The images of college students thronging to Ron Paul campaign events inspire a nostalgic twinge in me. Once I upon a time, I, too, needed nothing more in life than to be left free to achieve. I was oppressed by forces all around seeking to impose mediocrity, stymie the producers, and redistribute wealth. I was a Libertarian, at least until graduation.
I still remember my first brush with Ayn Rand. At the end of a semester, a professor passed out a thick photocopy of John Galt's speech. It was electricity on paper. I learned that everyone who wanted something from me was a leech. Every duty imposed without my voluntary assent was extortion. It was my moral responsibility to evaluate everyone else entirely in terms of their worth to me. It was cool.
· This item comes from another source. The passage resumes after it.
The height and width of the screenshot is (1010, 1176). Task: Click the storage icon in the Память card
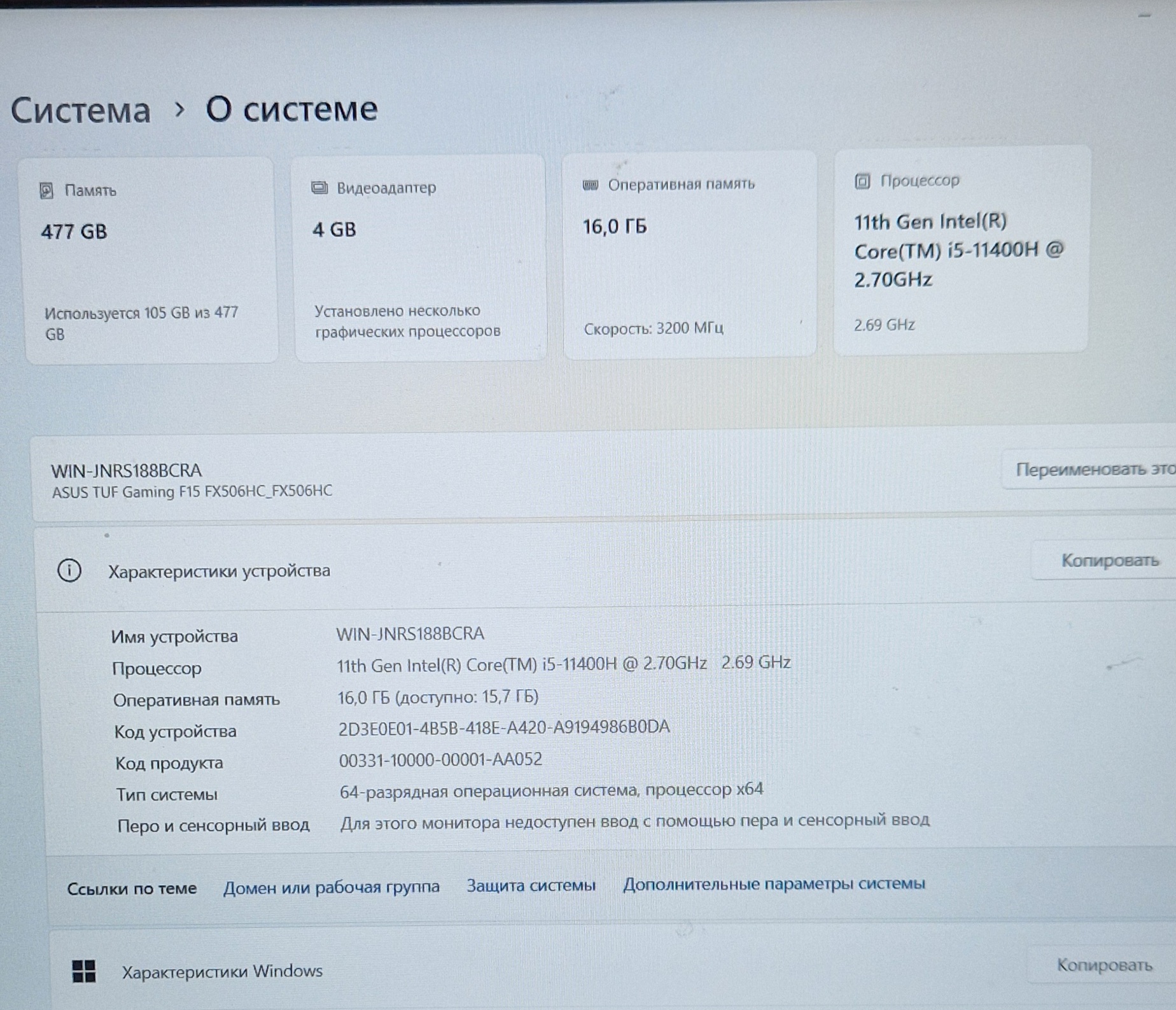46,190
There's irony in the appeal of hardcore Libertarianism on college campuses. Sure, college students are (in principle, at least) the cream of our education system, but they're also the most uniformly dependent "adult" population outside prison.
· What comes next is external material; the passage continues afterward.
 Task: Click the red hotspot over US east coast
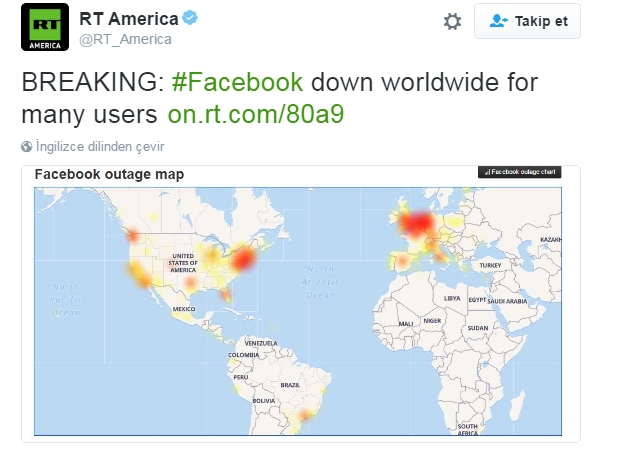point(242,259)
With tuition now ranging from $20,000 to $50,000 a year, virtually none of them are paying their own way. Unless they've made some serious scratch as a child star or a drug dealer, they are getting their daily bread from either parents, government-facilitated loans, or the generosity of their school's donors. The overwhelming majority of them will grind through many post-graduate years waiting tables before they find any credible foothold in the "producer class."
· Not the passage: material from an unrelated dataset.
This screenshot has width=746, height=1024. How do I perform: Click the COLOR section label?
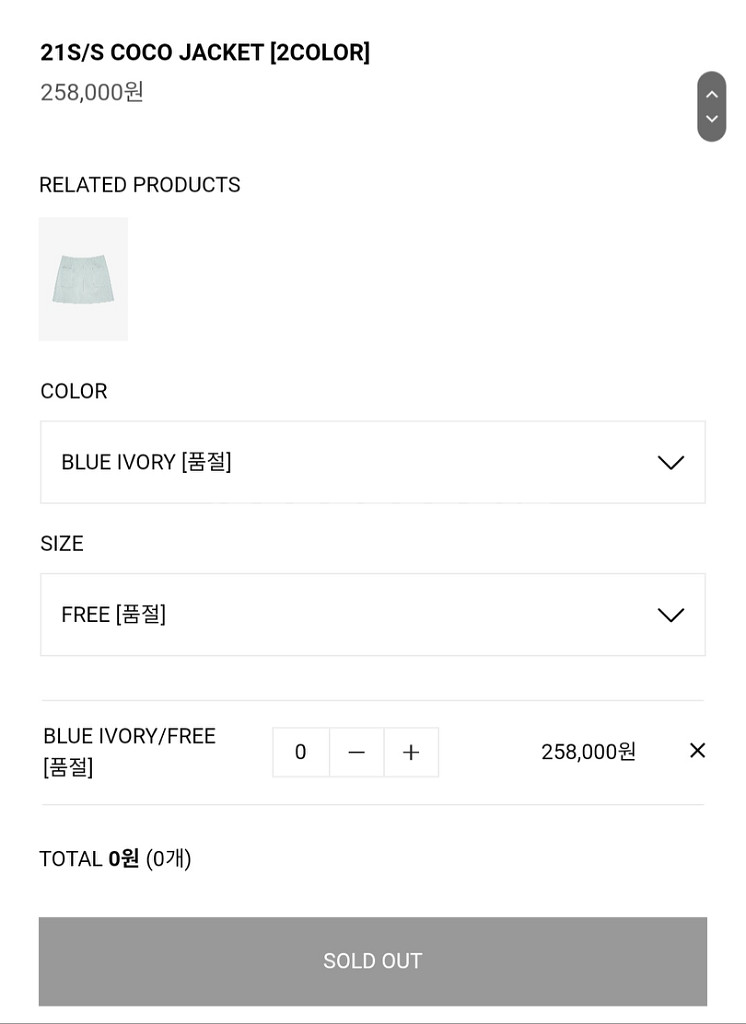pos(74,391)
Even at the peak of my enthusiasm for Rand, it occurred to me that someone who actually took this stuff seriously could wreak havoc. At the time, though, that was a remote concern. The fear that Ayn Rand's values might be crossbred with religious fundamentalism to create some Neo-Confederate political mutant that would eat the Republican Party would have sounded loony, like predicting that terrorists might fly planes into the World Trade Center.
When I read Rand now, the words are drowned out by one question ringing over and over in my head: Did this woman have a mother? She writes as though she hatched fully formed, scales shimmering in the sunlight, ready on day one to squeeze the breath from her prey. Whatever else might dent the gleaming universal completeness of Objectivism, nothing stops it in its tracks quite like human biology.
As Rand herself acknowledges, we are each just a soft pink morsel with no armor, weak claws, and nearly useless teeth. She insists that it is our minds that make us dominant, but those minds emerge into the world utterly dependent on someone else with nothing to offer in a bargain.
And what happens to all that voluntary exchange of value when people get sick, or when it comes time to build a sewer system, or someone needs to clean up the toxic waste from Dagny Taggart's factories? Galt's Gulch is a cruel, dirty hole, no fit place for a student.
Life outside the university tends to beat the Objectivism out of just about anyone with a minimal willingness to pay attention. However, there are some valuable lessons I learned from Ayn Rand. I should strive to deliver authentic value in any interaction. There truly is an innate satisfaction from working hard and doing a job, any job, with integrity and quality. And, depressing as it may be, many of the people who seem in greatest need of help are in fact beyond helping.
Mostly, though, I just learned something I should have already known: that there is no one model for the universe that holds true in every circumstance. There is no one philosophy that can successfully strip life of its frustrating ambiguities. You never stop discovering new questions, and you never lose the obligation to cope with complexity.
So, to all those college students who are finding "love" spelled backward in the word "Revolution," ah... to live those days again. I look forward to having you join us out here and find a way to support yourselves. Your parents (remember them?) will be so proud.